Greg Dulli

Music Features Greg Dulli

It’s 4 p.m. the day after a late-night Chicago gig, and Twilight Singers frontman Greg Dulli still hasn’t peeled himself from the previous night’s floor.

Dulli’s appetite for self-destruction is legendary, and not long ago, one might’ve concluded he was sleeping off a coke/smack ménage-á-trois. But sobriety has given him a new sense of clarity. “Did I have a drug problem? Absolutely,” the former Afghan Whigs frontman drowsily rasps. “Sometimes, by the end of a gig, I needed subtitles so people could understand what the f— was going on. But I’m two years down the line from all that now.”

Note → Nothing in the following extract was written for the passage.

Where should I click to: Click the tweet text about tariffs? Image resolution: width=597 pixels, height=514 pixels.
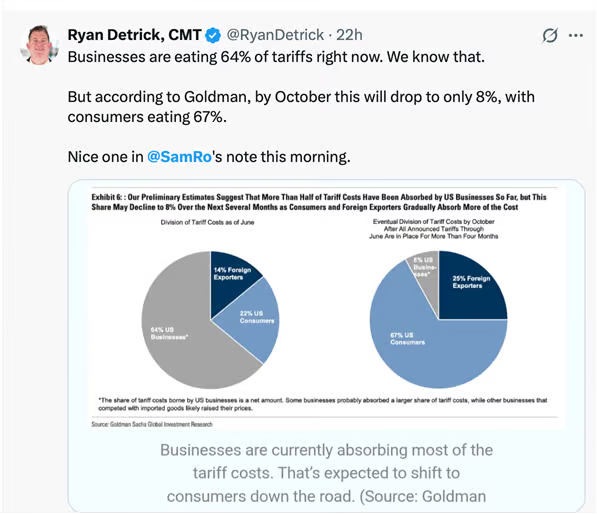pyautogui.click(x=301, y=107)
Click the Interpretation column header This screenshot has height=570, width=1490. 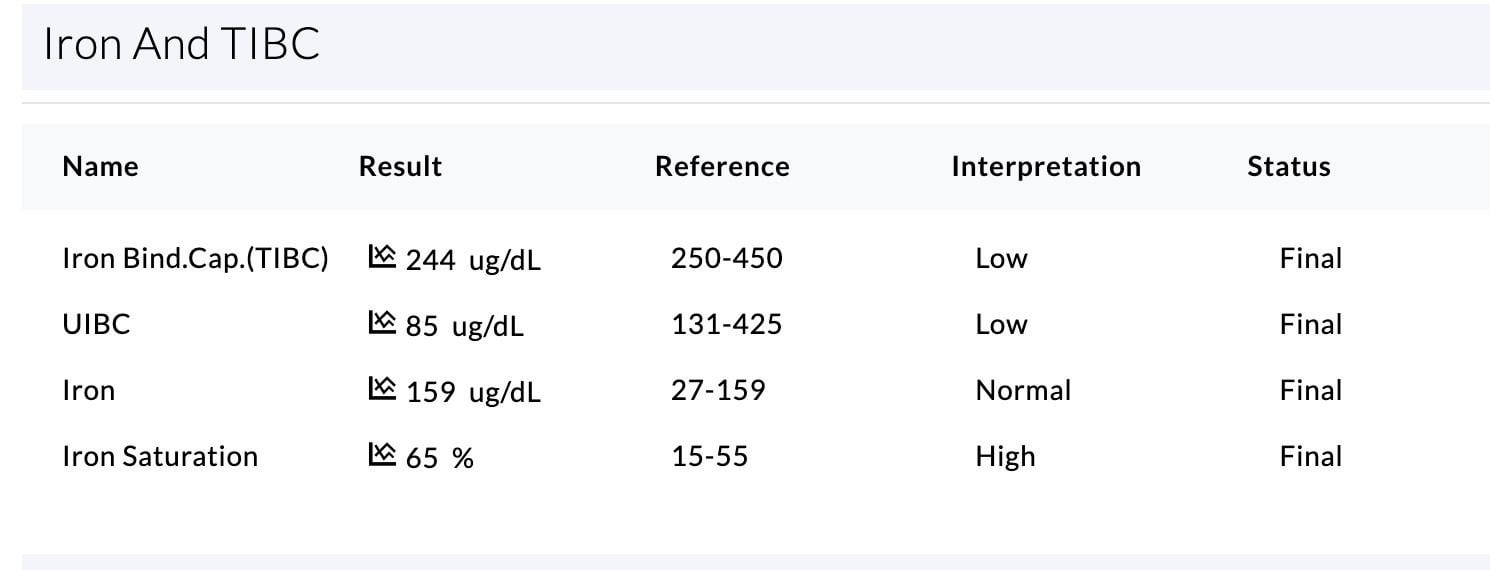pos(1046,166)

The Twilight Singers’ fourth LP, Powder Burns, was forged from the pain of Dulli’s confrontation with his demons and the sorrow of post-Katrina New Orleans, where most of the album was recorded.

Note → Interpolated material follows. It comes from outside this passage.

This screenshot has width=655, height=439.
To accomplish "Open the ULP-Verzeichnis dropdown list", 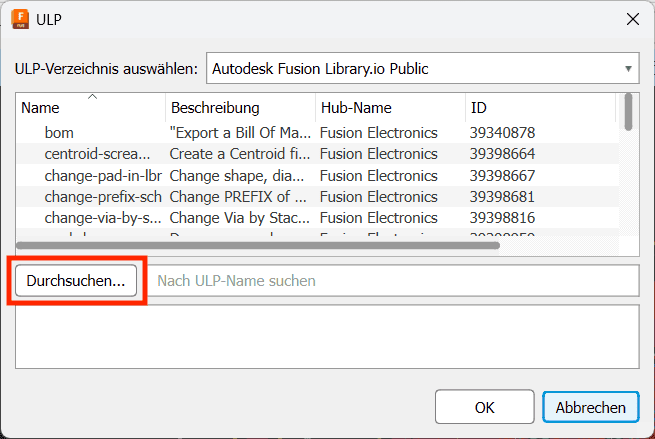I will [x=422, y=68].
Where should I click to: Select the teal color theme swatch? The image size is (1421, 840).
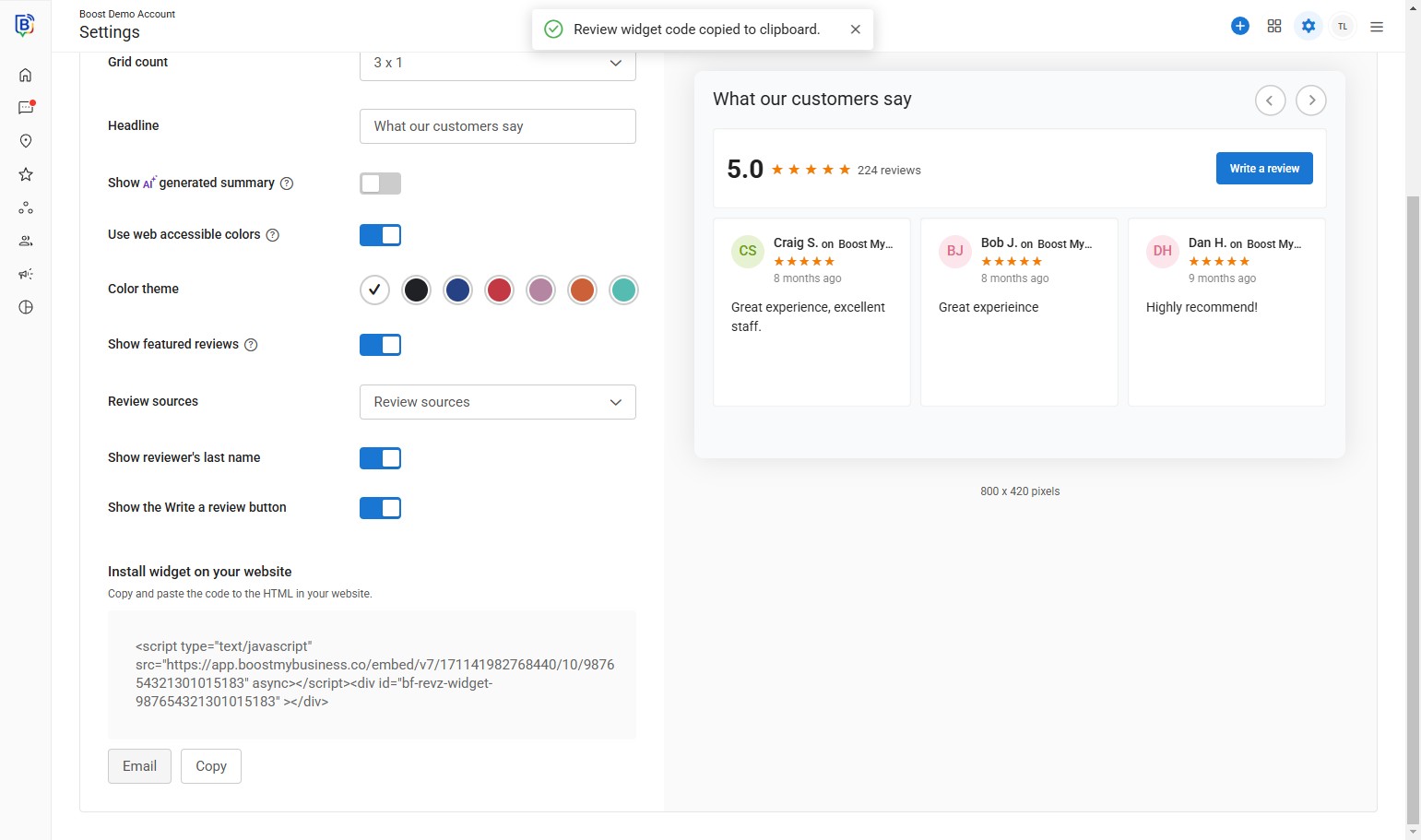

“[Though] what I saw in New Orleans had much more impact on what this album sounds like,” says Dulli of his former home. “You could walk for miles and not see another human being; there were animal carcasses on the road, boats in the trees, cars inside of houses. It smelled like death. And the ghostly absence of life weirded me out—I’ve learned I don’t like that kind of quiet. I don’t know any other town that could take a bigger whipping and still remain standing. It was like the f—ing Twilight Zone.”